Il caso della signora “Gloria”, paziente oncologica veneta di 78 anni morta lo scorso 23 luglio, è importante per due ragioni. Intanto è la seconda persona in Italia ad aver scelto di porre fine alle proprie sofferenze tramite la procedura del suicidio medicalmente assistito, reso legale a determinate condizioni dalla sentenza della Corte costituzionale del 2019 sul caso Cappato-Antoniani. La donna inoltre è la prima persona nel nostro Paese ad aver ottenuto la consegna da parte dell’azienda sanitaria locale del farmaco letale e della strumentazione necessaria all’autosomministrazione.
“Gloria”, nome di fantasia, è morta nella sua abitazione. “La vita è bella, ma solo se siamo liberi. E io lo sono stata fino alla fine. Grazie”, è stato l’ultimo messaggio scritto dalla donna assistita dall’Associazione Luca Coscioni.
La procedura di suicidio medicalmente assistito è avvenuta sotto il controllo del dottor Mario Riccio, che nel 2006 aveva assistito Piergiorgio Welby ed è stato il medico di fiducia di Federico Carboni, il primo italiano ad aver chiesto e ottenuto lo scorso anno nelle Marche l’accesso alla tecnica. In questo caso però il 44enne tetraplegico di Senigallia aveva dovuto farsi carico dei costi del farmaco e del macchinario per l’auto assunzione. Spese poi coperte grazie a una raccolta fondi promossa dall’Associazione Coscioni.
“Anche se ‘Gloria’ ha dovuto attendere alcuni mesi, ha scelto di procedere in Italia per avere accanto la sua amata famiglia e sentirsi libera nel suo Paese”, hanno dichiarato Filomena Gallo e Marco Cappato, segretaria nazionale e tesoriere dell’Associazione Luca Coscioni. “Le è stata risparmiata una fine che non avrebbe voluto, grazie alle regole stabilite dalla Consulta e grazie alla correttezza e all’umanità del sistema sanitario veneto e delle istituzioni regionali presiedute da Luca Zaia”.

○ ○ ○ ○ ○

## Consegna 1
Estrai dall'articolo sul caso di “Gloria” il passo compreso tra "La procedura di" e "promossa dall’Associazione Coscioni.", estremi inclusi.
## Consegna 2
Secondo l'articolo sul caso di “Gloria”, sotto il controllo di quale medico è avvenuta la procedura di suicidio medicalmente assistito?
## Consegna 3
Prosegui l'articolo sul caso di “Gloria” a partire dall'ultima frase riportata.

○ ○ ○ ○ ○

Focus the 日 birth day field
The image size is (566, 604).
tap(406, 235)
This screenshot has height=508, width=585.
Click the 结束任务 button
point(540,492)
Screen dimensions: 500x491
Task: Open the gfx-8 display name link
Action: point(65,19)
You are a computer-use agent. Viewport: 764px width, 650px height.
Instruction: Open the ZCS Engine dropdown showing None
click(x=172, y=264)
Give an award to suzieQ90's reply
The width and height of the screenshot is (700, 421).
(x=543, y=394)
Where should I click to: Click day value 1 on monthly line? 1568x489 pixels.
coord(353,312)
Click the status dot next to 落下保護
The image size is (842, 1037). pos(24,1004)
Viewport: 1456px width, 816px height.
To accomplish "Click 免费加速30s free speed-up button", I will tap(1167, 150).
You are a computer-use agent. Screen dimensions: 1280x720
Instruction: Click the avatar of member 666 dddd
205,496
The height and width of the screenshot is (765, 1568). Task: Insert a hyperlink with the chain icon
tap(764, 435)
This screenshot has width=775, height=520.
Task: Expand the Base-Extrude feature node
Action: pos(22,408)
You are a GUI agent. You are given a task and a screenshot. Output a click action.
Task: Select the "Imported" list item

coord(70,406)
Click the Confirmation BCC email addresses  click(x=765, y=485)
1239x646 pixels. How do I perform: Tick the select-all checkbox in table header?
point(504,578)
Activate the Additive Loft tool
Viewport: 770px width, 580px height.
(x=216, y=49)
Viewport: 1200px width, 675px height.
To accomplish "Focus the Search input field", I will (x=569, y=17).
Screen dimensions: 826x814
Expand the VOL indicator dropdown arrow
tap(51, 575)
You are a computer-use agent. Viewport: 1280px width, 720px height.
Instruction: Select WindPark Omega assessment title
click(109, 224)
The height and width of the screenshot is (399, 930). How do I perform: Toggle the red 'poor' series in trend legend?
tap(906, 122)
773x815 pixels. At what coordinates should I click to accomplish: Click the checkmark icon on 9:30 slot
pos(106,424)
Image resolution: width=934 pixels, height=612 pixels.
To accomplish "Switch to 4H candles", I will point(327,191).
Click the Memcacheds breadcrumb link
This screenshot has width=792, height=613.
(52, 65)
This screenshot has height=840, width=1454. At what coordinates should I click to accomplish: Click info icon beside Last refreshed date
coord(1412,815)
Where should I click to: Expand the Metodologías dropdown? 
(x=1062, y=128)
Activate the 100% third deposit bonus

○ ○ ○ ○ ○

## Risposta finale 1
La procedura di suicidio medicalmente assistito è avvenuta sotto il controllo del dottor Mario Riccio, che nel 2006 aveva assistito Piergiorgio Welby ed è stato il medico di fiducia di Federico Carboni, il primo italiano ad aver chiesto e ottenuto lo scorso anno nelle Marche l’accesso alla tecnica. In questo caso però il 44enne tetraplegico di Senigallia aveva dovuto farsi carico dei costi del farmaco e del macchinario per l’auto assunzione. Spese poi coperte grazie a una raccolta fondi promossa dall’Associazione Coscioni.

## Risposta finale 2
Sotto il controllo del dottor Mario Riccio.

## Risposta finale 3
La donna è la seconda cittadina residente in Veneto, dopo Stefano Gheller, affetto da distrofia muscolare, ad aver ottenuto la verifica delle condizioni per poter accedere al suicidio assistito e il relativo parere favorevole da parte dell’Azienda sanitaria e del Comitato etico. In tutto il Paese è il quarto caso noto.
Nel caso di Gloria, il via libera definitivo da parte dell’Azienda sanitaria regionale e del Comitato etico è arrivato lo scorso 30 marzo scorso. Il 19 maggio la donna ha poi ricevuto conferma sul farmaco e sulle modalità per la morte volontaria, circa sei mesi dopo l’avvio dell’iter con la richiesta all’azienda sanitaria competente di effettuare tutte le verifiche per accedere al suicidio assistito.
Il 12 luglio scorso la donna si era appellata alle istituzioni e al presidente Zaia affinché il rinnovo delle verifiche sulla sussistenza dei requisiti fossero accelerate visto il peggioramento delle sue condizioni di salute.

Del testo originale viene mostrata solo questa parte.